• _ТРЕБУЕМОЕ ДЕЙСТВИЕ_: Перепишите без изменений отрывок из приведенного ниже текста о Кьеркегоре, начиная со слов «Утопия возврата к» и заканчивая словами «всякой демократической организации.» включительно.

• _РАЗДЕЛ ДОКУМЕНТА_:
——

Как мог ужиться политический консерватизм Кьеркегора с его религиозным бунтарством? А они не только уживались, но и сопуствовали, дополняя один другого. «Единственный тезис» Кьеркегора — «Христианства больше нет!», «Это не христианство!», раскрытием и пропагандой которого была вся его литературная деятельность в «Отечестве» и «Мгновении», не случайно был провозглашен в 1848 году. В год революционного движения, всколыхнувшего Европу, Кьеркегор призвал к возрождению первоначального христианства. То был одинокий клич, глас вопиющего в пустыне. То была несбыточная христианская утопия. «Скачок», который призывал Кьеркегор совершить каждого «единичного» в решающее «мгновение», был устремлен в далекое прошлое, к невозвратным временам раннего христианства. Бунтарское «новаторство» Кьеркегора звало к воскрешению формы сознания эпохи распада античного рабовладельческого общества. Это было «новаторство», обращенное в прошлое, к старинным традициям, давным-давно изжитым в ходе истории христианства, перемолотым на мельницах феодализма и капитализма. То, за что со все возрастающей страстью боролся Кьеркегор до последнего смертного часа, была реакционная утопия: «Назад к христианству!» (6, 33, 74). «Откинуть 1800 лет, как будто бы их вовсе и не было» (цит. по: 88, 90).
Утопия возврата к первоначальному христианству была далеко не нова. Но если у «богемских братьев», у гуситов она носила прогрессивный, подлинно демократический характер, выражая окутанные в религиозную оболочку сокровенные чаяния угнетенных народных масс, то у Кьеркегора в годы буржуазно-демократических революций та же утопия приобретала совершенно иное звучание, лишаясь своего демократического и прогрессивного характера. Ведь в глазах Кьеркегора уравнительный коммунизм гуситов выглядел бы как все то же противное ему покушение на права и свободы «единичного», которое он свирепо осуждал как неизбежную принадлежность всякой демократической организации.

——

• _ВХОДНЫЕ ДАННЫЕ_:

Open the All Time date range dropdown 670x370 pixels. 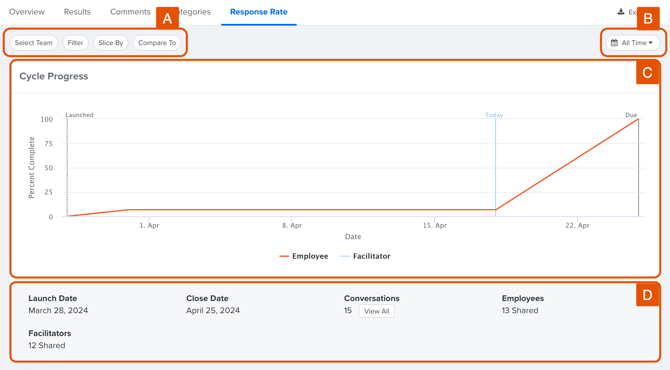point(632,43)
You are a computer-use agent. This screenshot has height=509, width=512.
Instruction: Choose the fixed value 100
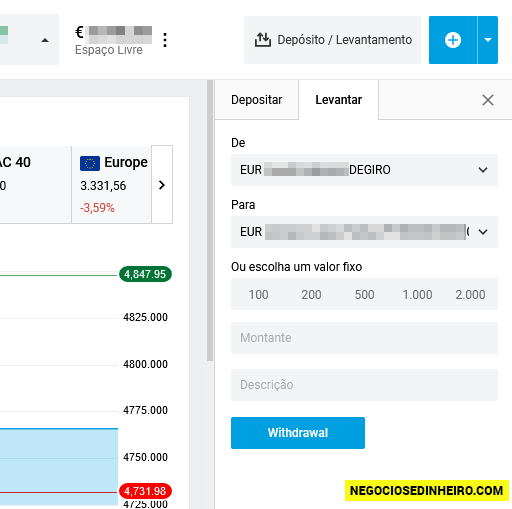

——

• _ОТВЕТ К ЗАДАНИЮ_:
Утопия возврата к первоначальному христианству была далеко не нова. Но если у «богемских братьев», у гуситов она носила прогрессивный, подлинно демократический характер, выражая окутанные в религиозную оболочку сокровенные чаяния угнетенных народных масс, то у Кьеркегора в годы буржуазно-демократических революций та же утопия приобретала совершенно иное звучание, лишаясь своего демократического и прогрессивного характера. Ведь в глазах Кьеркегора уравнительный коммунизм гуситов выглядел бы как все то же противное ему покушение на права и свободы «единичного», которое он свирепо осуждал как неизбежную принадлежность всякой демократической организации.